*** Data provided Section Begins ***

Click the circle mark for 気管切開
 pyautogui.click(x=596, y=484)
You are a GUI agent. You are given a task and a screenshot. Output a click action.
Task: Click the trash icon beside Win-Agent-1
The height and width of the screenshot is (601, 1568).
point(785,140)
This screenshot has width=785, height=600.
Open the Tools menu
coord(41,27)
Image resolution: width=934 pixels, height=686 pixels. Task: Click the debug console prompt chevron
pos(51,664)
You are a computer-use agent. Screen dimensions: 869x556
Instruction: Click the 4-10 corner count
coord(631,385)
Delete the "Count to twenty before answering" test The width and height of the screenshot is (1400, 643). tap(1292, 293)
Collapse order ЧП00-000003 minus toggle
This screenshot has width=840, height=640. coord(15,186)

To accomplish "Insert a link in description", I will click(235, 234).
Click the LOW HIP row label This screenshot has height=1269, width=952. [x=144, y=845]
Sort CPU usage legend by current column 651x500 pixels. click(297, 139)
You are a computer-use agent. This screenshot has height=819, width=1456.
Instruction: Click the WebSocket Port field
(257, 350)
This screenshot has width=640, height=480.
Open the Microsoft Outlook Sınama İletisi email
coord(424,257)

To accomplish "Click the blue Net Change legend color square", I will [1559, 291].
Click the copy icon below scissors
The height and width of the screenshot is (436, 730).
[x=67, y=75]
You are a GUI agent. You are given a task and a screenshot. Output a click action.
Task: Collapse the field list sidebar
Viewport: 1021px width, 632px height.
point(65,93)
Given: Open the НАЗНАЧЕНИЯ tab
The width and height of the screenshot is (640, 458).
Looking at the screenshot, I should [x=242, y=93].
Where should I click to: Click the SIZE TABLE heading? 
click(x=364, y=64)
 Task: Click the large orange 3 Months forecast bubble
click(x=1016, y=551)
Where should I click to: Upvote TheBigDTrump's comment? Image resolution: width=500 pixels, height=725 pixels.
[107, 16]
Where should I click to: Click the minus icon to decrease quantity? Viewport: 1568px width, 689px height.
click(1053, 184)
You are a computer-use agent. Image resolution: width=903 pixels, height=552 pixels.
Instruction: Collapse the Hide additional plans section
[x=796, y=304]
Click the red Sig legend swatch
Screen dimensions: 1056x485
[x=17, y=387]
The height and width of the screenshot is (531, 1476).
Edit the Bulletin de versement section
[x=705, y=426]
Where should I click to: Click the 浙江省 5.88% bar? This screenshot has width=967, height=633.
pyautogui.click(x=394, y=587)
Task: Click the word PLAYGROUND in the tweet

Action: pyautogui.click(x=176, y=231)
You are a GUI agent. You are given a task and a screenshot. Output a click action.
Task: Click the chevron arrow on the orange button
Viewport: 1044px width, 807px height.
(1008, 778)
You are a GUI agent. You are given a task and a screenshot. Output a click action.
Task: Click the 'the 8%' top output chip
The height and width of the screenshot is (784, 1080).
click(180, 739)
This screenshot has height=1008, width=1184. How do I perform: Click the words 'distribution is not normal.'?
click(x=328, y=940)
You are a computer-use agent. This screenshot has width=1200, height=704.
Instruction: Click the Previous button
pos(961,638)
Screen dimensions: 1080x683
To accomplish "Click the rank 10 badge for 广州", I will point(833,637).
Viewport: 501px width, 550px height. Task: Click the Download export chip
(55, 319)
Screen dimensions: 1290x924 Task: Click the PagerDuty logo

*** Data provided Section Ends ***

Description of the task: Each line of the entries that contains "accomplish" counts once; state the total as a bare number.

Problem solution: 3